According to the announcement, the agreement will begin with a “base term” of five years, with an option to extend the agreement for an additional five years, and will include Anduril hardware, software, infrastructure and services.

The Army describes the contract as a single enterprise contract that integrates “more than 120 individual procurement actions for Anduril’s commercial solutions.”

“The modern battlefield is increasingly defined by software,” Gabe Chiulli, chief technology officer for the Department of Defense’s Office of the Chief Information Officer, said in a statement. “To maintain our edge, we must be able to acquire and deploy software capabilities quickly and efficiently.”

Anduril was co-founded by Palmer Luckey, previously known for selling VR startup Oculus to Facebook (now Meta). Lucky was fired by Facebook after controversy arose following news reports that he had donated to a pro-Trump political group.

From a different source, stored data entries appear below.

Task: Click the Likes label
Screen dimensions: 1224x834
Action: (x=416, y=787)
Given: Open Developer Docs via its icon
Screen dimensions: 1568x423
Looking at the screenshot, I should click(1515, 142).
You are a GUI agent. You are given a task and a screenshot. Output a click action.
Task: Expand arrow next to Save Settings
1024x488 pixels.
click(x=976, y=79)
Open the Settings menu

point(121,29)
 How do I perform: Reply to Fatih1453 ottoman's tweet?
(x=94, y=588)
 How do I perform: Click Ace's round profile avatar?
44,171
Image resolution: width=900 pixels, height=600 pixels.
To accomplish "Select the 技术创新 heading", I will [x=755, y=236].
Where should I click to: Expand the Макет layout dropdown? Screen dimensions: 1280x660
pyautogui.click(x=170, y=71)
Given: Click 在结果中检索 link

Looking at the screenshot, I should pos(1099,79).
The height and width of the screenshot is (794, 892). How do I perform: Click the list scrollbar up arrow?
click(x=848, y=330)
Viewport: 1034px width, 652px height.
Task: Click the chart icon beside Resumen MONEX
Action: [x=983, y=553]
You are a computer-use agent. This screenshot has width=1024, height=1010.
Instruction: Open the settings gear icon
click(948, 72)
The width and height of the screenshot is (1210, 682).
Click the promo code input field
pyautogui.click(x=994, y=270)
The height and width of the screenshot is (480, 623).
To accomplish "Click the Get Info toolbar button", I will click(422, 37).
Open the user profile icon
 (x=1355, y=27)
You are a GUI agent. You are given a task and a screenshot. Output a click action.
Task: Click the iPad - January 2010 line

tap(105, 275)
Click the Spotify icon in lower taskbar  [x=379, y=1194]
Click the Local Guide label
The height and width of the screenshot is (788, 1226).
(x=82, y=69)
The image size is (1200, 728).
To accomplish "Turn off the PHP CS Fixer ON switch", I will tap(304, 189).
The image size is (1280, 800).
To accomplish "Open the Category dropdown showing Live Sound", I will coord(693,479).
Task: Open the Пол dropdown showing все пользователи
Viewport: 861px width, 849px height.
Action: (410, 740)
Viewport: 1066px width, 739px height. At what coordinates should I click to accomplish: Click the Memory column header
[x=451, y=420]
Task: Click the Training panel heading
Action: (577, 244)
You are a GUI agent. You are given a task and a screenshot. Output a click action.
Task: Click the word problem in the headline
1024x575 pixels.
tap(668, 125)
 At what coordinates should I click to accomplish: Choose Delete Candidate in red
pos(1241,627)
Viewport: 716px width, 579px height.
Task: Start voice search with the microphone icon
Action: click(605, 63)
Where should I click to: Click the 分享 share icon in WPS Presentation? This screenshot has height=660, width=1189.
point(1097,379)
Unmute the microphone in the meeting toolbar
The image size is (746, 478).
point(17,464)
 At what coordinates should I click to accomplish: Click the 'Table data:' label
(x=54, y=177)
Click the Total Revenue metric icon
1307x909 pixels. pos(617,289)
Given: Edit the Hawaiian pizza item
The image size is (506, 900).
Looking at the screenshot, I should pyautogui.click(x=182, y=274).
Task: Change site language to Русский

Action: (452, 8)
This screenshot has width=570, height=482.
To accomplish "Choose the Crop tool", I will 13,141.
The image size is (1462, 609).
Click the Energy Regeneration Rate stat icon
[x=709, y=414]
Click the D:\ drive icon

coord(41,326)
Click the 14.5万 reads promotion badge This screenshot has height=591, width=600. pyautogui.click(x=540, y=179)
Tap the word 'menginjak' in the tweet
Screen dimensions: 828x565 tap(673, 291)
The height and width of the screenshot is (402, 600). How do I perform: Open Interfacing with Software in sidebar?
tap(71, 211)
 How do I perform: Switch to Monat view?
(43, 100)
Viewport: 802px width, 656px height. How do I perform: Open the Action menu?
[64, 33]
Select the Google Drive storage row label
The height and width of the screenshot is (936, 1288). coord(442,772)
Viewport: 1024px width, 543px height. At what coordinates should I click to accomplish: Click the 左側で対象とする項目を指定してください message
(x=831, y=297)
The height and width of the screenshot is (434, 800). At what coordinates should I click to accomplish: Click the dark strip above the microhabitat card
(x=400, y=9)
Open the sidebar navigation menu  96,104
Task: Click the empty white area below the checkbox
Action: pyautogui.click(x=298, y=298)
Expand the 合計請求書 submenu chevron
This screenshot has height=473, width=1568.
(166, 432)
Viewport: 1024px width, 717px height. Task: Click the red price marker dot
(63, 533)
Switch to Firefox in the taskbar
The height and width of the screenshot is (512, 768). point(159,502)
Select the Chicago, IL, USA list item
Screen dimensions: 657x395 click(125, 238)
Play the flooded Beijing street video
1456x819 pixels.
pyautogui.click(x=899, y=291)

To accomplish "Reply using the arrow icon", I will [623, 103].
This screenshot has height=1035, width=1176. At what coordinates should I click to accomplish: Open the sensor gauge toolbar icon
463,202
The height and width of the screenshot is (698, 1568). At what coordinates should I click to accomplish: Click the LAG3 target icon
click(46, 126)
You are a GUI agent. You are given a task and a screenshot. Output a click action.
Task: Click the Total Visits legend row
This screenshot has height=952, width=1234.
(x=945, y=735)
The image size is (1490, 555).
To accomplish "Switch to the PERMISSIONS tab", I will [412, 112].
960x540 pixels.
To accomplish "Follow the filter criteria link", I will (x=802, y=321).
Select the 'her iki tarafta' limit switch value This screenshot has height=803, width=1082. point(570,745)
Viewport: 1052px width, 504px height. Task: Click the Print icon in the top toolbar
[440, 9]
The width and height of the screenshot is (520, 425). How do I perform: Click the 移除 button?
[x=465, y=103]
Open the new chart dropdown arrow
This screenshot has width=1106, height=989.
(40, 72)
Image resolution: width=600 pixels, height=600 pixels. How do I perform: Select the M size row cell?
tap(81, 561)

Luckey has repeatedly claimed that the media has misrepresented his political views, but according to a recent op-ed in The New York Times, Luckey and Anduril were embraced by the second Trump administration thanks to his vision of reshaping the U.S. military with autonomous fighter jets, drones, submarines and more. The company (named Palantir, after a magical object from The Lord of the Rings) had sales of about $2 billion last year, according to the NYT.

A separate report said Anduril is in talks to raise a new funding round that could value it at $60 billion.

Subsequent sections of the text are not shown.